Un messaggio che dobbiamo annunciare prima di tutto con la testimonianza delle nostre vite, perché, come Papa Paolo VI ha detto saggiamente,
«l'uomo contemporaneo ascolta più volentieri i testimoni che i maestri, o se ascolta i maestri lo fa perché sono dei testimoni» (Evangelii Nuntiandi, 41).
Siamo chiamati ad essere come una città collocata su un monte, come una lampada sopra un lucerniere, visibile da tutti, in modo che la nostra luce splenda come un faro che segnala il cammino sicuro verso un porto sereno (cfr. Mt 5,13-14).
La testimonianza che diamo con la nostra vita, come individui e come comunità, esprimendo i principi e i valori che professiamo in quanto cristiani, portata all'attenzione del mondo da tutti i mezzi di comunicazione in grado di riflettere veramente la realtà dei fatti, è già una forma di proclamazione del messaggio di Cristo capace di fare un gran bene.
Come sarebbe efficace tale testimonianza universale da parte dei membri della Chiesa!
Ma dai seguaci di Cristo ci si attende una proclamazione ancora più esplicita.
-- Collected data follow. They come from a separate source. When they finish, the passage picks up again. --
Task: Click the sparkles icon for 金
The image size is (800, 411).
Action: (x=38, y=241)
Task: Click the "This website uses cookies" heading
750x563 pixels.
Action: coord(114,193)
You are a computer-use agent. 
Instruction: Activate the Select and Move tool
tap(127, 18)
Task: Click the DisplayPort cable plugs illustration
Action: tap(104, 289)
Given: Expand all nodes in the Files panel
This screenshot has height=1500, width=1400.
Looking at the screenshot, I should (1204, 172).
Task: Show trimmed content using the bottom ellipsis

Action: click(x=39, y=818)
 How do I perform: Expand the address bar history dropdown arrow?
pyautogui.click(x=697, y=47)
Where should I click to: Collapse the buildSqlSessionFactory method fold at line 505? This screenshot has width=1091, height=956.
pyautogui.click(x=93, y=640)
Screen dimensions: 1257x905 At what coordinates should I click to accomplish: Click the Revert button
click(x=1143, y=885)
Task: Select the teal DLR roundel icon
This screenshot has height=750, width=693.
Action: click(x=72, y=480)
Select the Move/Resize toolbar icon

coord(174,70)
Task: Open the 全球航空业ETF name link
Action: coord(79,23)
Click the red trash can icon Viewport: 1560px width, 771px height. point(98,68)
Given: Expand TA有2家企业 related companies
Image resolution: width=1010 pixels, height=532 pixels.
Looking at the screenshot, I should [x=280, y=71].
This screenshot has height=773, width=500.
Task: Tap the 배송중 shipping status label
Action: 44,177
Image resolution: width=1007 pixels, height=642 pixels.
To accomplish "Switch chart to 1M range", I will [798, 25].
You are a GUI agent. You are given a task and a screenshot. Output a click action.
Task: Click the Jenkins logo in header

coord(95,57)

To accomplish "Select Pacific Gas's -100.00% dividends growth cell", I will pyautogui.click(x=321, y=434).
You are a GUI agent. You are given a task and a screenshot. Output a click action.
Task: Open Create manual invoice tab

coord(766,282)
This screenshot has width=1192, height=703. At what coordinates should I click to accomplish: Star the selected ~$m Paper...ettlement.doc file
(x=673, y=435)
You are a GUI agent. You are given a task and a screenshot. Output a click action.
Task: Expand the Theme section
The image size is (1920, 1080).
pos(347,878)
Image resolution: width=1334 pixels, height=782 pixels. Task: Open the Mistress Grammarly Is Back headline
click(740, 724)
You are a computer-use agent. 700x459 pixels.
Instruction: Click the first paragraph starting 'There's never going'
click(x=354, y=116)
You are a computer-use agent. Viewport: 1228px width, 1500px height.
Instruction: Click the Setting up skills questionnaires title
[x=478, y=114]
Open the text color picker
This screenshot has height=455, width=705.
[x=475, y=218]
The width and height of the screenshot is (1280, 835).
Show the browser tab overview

Noi abbiamo il dovere di proclamare i nostri principi, senza paura e senza compromessi «in piena luce» e «sui tetti», (cfr. Mt 10,27; Lc 12,3), adattando il messaggio divino, naturalmente, «al modo di parlare degli uomini del nostro tempo e alla loro mentalità» (Cfr. Communio et Progressio, 11), e sempre con quella sensibilità verso le loro reali convinzioni che ci aspettiamo da loro per le nostre.